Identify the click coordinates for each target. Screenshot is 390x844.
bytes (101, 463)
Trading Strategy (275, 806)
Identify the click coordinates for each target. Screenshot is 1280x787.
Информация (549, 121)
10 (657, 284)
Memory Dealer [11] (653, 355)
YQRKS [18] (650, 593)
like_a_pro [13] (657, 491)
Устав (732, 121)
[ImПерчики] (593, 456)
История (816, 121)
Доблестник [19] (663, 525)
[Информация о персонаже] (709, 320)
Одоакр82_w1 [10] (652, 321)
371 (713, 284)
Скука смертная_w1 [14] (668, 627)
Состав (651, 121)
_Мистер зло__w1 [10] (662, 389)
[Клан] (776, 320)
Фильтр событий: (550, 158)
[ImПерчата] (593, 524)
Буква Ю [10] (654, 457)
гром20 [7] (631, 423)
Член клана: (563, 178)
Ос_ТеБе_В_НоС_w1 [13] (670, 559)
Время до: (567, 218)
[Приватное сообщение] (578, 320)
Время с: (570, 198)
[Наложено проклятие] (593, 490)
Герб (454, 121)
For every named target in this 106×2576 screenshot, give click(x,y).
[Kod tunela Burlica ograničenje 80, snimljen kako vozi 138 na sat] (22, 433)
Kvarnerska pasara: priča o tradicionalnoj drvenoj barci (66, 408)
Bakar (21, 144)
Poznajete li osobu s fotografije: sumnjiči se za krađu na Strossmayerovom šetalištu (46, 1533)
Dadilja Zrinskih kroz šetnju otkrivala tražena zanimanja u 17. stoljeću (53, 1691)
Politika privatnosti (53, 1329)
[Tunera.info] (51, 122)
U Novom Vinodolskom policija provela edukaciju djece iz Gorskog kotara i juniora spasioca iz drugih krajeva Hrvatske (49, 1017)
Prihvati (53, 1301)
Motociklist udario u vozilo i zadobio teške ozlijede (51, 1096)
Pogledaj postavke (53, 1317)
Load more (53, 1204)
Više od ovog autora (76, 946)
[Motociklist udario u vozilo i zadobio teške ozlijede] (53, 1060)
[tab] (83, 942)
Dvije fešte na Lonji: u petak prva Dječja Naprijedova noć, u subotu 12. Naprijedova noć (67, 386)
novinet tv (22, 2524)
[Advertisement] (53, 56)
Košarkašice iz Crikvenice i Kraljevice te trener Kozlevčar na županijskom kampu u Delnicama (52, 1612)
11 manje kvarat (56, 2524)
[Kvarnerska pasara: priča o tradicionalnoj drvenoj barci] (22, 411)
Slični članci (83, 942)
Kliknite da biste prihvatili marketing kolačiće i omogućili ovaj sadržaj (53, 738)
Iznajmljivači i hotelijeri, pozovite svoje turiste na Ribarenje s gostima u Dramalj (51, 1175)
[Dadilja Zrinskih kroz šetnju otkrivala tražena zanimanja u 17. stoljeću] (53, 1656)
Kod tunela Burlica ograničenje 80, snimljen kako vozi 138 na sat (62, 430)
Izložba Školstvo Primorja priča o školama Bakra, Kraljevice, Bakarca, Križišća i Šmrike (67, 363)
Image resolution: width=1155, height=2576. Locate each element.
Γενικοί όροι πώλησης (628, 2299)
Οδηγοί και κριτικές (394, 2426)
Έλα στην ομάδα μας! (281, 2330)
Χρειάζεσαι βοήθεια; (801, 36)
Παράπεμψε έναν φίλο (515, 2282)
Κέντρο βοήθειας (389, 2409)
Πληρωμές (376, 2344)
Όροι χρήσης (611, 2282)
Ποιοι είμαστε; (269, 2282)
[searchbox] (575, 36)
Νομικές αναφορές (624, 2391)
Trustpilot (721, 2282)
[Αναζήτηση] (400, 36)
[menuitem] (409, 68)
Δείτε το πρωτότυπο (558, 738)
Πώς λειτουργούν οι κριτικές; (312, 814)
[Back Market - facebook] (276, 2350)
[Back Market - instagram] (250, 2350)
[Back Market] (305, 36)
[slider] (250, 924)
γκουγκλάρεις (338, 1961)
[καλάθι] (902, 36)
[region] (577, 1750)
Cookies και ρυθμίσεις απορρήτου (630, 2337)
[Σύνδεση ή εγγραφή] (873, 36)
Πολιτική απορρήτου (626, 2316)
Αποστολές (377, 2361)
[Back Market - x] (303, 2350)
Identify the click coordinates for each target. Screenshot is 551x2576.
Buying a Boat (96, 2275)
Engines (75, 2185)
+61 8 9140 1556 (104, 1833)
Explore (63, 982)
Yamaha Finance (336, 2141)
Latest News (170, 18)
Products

☆ ☆ ☆

### AIM OF THE EXERCISE
Give the material above again in its entirety, exactly as it appears.

### WRITTEN REPLY
Identify the click coordinates for each target. Screenshot is 390x844.
bytes (101, 463)
Trading Strategy (275, 806)
Identify the click coordinates for each target. Screenshot is 1280x787.
Информация (549, 121)
10 (657, 284)
Memory Dealer [11] (653, 355)
YQRKS [18] (650, 593)
like_a_pro [13] (657, 491)
Устав (732, 121)
[ImПерчики] (593, 456)
История (816, 121)
Доблестник [19] (663, 525)
[Информация о персонаже] (709, 320)
Одоакр82_w1 [10] (652, 321)
371 (713, 284)
Скука смертная_w1 [14] (668, 627)
Состав (651, 121)
_Мистер зло__w1 [10] (662, 389)
[Клан] (776, 320)
Фильтр событий: (550, 158)
[ImПерчата] (593, 524)
Буква Ю [10] (654, 457)
гром20 [7] (631, 423)
Член клана: (563, 178)
Ос_ТеБе_В_НоС_w1 [13] (670, 559)
Время до: (567, 218)
[Приватное сообщение] (578, 320)
Время с: (570, 198)
[Наложено проклятие] (593, 490)
Герб (454, 121)
For every named target in this 106×2576 screenshot, give click(x,y).
[Kod tunela Burlica ograničenje 80, snimljen kako vozi 138 na sat] (22, 433)
Kvarnerska pasara: priča o tradicionalnoj drvenoj barci (66, 408)
Bakar (21, 144)
Poznajete li osobu s fotografije: sumnjiči se za krađu na Strossmayerovom šetalištu (46, 1533)
Dadilja Zrinskih kroz šetnju otkrivala tražena zanimanja u 17. stoljeću (53, 1691)
Politika privatnosti (53, 1329)
[Tunera.info] (51, 122)
U Novom Vinodolskom policija provela edukaciju djece iz Gorskog kotara i juniora spasioca iz drugih krajeva Hrvatske (49, 1017)
Prihvati (53, 1301)
Motociklist udario u vozilo i zadobio teške ozlijede (51, 1096)
Pogledaj postavke (53, 1317)
Load more (53, 1204)
Više od ovog autora (76, 946)
[Motociklist udario u vozilo i zadobio teške ozlijede] (53, 1060)
[tab] (83, 942)
Dvije fešte na Lonji: u petak prva Dječja Naprijedova noć, u subotu 12. Naprijedova noć (67, 386)
novinet tv (22, 2524)
[Advertisement] (53, 56)
Košarkašice iz Crikvenice i Kraljevice te trener Kozlevčar na županijskom kampu u Delnicama (52, 1612)
11 manje kvarat (56, 2524)
[Kvarnerska pasara: priča o tradicionalnoj drvenoj barci] (22, 411)
Slični članci (83, 942)
Kliknite da biste prihvatili marketing kolačiće i omogućili ovaj sadržaj (53, 738)
Iznajmljivači i hotelijeri, pozovite svoje turiste na Ribarenje s gostima u Dramalj (51, 1175)
[Dadilja Zrinskih kroz šetnju otkrivala tražena zanimanja u 17. stoljeću] (53, 1656)
Kod tunela Burlica ograničenje 80, snimljen kako vozi 138 na sat (62, 430)
Izložba Školstvo Primorja priča o školama Bakra, Kraljevice, Bakarca, Križišća i Šmrike (67, 363)
Image resolution: width=1155, height=2576. Locate each element.
Γενικοί όροι πώλησης (628, 2299)
Οδηγοί και κριτικές (394, 2426)
Έλα στην ομάδα μας! (281, 2330)
Χρειάζεσαι βοήθεια; (801, 36)
Παράπεμψε έναν φίλο (515, 2282)
Κέντρο βοήθειας (389, 2409)
Πληρωμές (376, 2344)
Όροι χρήσης (611, 2282)
Ποιοι είμαστε; (269, 2282)
[searchbox] (575, 36)
Νομικές αναφορές (624, 2391)
Trustpilot (721, 2282)
[Αναζήτηση] (400, 36)
[menuitem] (409, 68)
Δείτε το πρωτότυπο (558, 738)
Πώς λειτουργούν οι κριτικές; (312, 814)
[Back Market - facebook] (276, 2350)
[Back Market - instagram] (250, 2350)
[Back Market] (305, 36)
[slider] (250, 924)
γκουγκλάρεις (338, 1961)
[καλάθι] (902, 36)
[region] (577, 1750)
Cookies και ρυθμίσεις απορρήτου (630, 2337)
[Σύνδεση ή εγγραφή] (873, 36)
Πολιτική απορρήτου (626, 2316)
Αποστολές (377, 2361)
[Back Market - x] (303, 2350)
Identify the click coordinates for each target. Screenshot is 551x2576.
Buying a Boat (96, 2275)
Engines (75, 2185)
+61 8 9140 1556 (104, 1833)
Explore (63, 982)
Yamaha Finance (336, 2141)
Latest News (170, 18)
Products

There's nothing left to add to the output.